= Problem description =
For each line in the data below, write an exact copy.

= Information provided =
·····
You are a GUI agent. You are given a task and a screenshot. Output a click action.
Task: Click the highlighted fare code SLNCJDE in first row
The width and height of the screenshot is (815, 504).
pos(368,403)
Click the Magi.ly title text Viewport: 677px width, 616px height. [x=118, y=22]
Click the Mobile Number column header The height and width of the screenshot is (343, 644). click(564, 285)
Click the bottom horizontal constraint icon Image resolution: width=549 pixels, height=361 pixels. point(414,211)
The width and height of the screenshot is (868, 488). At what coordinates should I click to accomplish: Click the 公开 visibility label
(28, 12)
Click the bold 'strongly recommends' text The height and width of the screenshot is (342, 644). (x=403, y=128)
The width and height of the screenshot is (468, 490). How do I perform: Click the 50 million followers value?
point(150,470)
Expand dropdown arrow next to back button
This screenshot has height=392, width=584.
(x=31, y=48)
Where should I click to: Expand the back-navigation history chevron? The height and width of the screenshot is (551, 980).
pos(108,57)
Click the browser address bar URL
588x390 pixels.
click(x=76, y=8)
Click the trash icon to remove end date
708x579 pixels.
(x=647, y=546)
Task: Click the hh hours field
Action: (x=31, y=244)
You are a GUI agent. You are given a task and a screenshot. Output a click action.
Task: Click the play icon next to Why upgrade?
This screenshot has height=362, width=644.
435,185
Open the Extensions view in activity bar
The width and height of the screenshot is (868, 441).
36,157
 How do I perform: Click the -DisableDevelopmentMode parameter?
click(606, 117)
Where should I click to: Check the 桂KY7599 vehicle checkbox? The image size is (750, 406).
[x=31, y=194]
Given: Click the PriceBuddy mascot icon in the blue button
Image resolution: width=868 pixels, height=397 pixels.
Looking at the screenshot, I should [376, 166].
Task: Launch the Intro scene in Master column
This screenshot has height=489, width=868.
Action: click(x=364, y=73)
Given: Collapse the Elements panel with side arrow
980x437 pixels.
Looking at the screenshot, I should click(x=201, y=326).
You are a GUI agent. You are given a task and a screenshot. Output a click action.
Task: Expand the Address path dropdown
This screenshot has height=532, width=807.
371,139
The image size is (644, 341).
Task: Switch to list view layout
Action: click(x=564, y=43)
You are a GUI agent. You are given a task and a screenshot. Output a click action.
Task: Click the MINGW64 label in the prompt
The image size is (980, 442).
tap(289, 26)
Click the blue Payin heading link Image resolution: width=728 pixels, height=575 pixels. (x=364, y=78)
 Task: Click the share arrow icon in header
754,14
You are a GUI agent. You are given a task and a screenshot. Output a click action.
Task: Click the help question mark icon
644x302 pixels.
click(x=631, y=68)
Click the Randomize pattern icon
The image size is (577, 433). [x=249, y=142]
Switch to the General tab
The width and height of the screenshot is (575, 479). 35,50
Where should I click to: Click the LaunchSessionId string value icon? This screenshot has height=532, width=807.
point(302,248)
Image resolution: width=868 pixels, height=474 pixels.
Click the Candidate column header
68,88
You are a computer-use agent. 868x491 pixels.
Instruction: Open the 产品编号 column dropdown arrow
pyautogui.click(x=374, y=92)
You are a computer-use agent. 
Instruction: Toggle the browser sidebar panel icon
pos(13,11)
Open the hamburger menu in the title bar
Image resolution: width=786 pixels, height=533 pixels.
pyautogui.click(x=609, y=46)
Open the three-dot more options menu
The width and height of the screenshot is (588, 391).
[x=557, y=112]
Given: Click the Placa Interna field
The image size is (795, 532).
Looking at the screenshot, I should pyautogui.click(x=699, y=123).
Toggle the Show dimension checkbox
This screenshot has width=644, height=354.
·····
= Result for this task =
You are a GUI agent. You are given a task and a screenshot. Output a click action.
Task: Click the highlighted fare code SLNCJDE in first row
The width and height of the screenshot is (815, 504).
pos(368,403)
Click the Magi.ly title text Viewport: 677px width, 616px height. [x=118, y=22]
Click the Mobile Number column header The height and width of the screenshot is (343, 644). click(564, 285)
Click the bottom horizontal constraint icon Image resolution: width=549 pixels, height=361 pixels. point(414,211)
The width and height of the screenshot is (868, 488). At what coordinates should I click to accomplish: Click the 公开 visibility label
(28, 12)
Click the bold 'strongly recommends' text The height and width of the screenshot is (342, 644). (x=403, y=128)
The width and height of the screenshot is (468, 490). How do I perform: Click the 50 million followers value?
point(150,470)
Expand dropdown arrow next to back button
This screenshot has height=392, width=584.
(x=31, y=48)
Where should I click to: Expand the back-navigation history chevron? The height and width of the screenshot is (551, 980).
pos(108,57)
Click the browser address bar URL
588x390 pixels.
click(x=76, y=8)
Click the trash icon to remove end date
708x579 pixels.
(x=647, y=546)
Task: Click the hh hours field
Action: (x=31, y=244)
You are a GUI agent. You are given a task and a screenshot. Output a click action.
Task: Click the play icon next to Why upgrade?
This screenshot has height=362, width=644.
435,185
Open the Extensions view in activity bar
The width and height of the screenshot is (868, 441).
36,157
 How do I perform: Click the -DisableDevelopmentMode parameter?
click(606, 117)
Where should I click to: Check the 桂KY7599 vehicle checkbox? The image size is (750, 406).
[x=31, y=194]
Given: Click the PriceBuddy mascot icon in the blue button
Image resolution: width=868 pixels, height=397 pixels.
Looking at the screenshot, I should [376, 166].
Task: Launch the Intro scene in Master column
This screenshot has height=489, width=868.
Action: click(x=364, y=73)
Given: Collapse the Elements panel with side arrow
980x437 pixels.
Looking at the screenshot, I should click(x=201, y=326).
You are a GUI agent. You are given a task and a screenshot. Output a click action.
Task: Expand the Address path dropdown
This screenshot has height=532, width=807.
371,139
The image size is (644, 341).
Task: Switch to list view layout
Action: click(x=564, y=43)
You are a GUI agent. You are given a task and a screenshot. Output a click action.
Task: Click the MINGW64 label in the prompt
The image size is (980, 442).
tap(289, 26)
Click the blue Payin heading link Image resolution: width=728 pixels, height=575 pixels. (x=364, y=78)
 Task: Click the share arrow icon in header
754,14
You are a GUI agent. You are given a task and a screenshot. Output a click action.
Task: Click the help question mark icon
644x302 pixels.
click(x=631, y=68)
Click the Randomize pattern icon
The image size is (577, 433). [x=249, y=142]
Switch to the General tab
The width and height of the screenshot is (575, 479). 35,50
Where should I click to: Click the LaunchSessionId string value icon? This screenshot has height=532, width=807.
point(302,248)
Image resolution: width=868 pixels, height=474 pixels.
Click the Candidate column header
68,88
You are a computer-use agent. 868x491 pixels.
Instruction: Open the 产品编号 column dropdown arrow
pyautogui.click(x=374, y=92)
You are a computer-use agent. 
Instruction: Toggle the browser sidebar panel icon
pos(13,11)
Open the hamburger menu in the title bar
Image resolution: width=786 pixels, height=533 pixels.
pyautogui.click(x=609, y=46)
Open the three-dot more options menu
The width and height of the screenshot is (588, 391).
[x=557, y=112]
Given: Click the Placa Interna field
The image size is (795, 532).
Looking at the screenshot, I should pyautogui.click(x=699, y=123).
Toggle the Show dimension checkbox
This screenshot has width=644, height=354.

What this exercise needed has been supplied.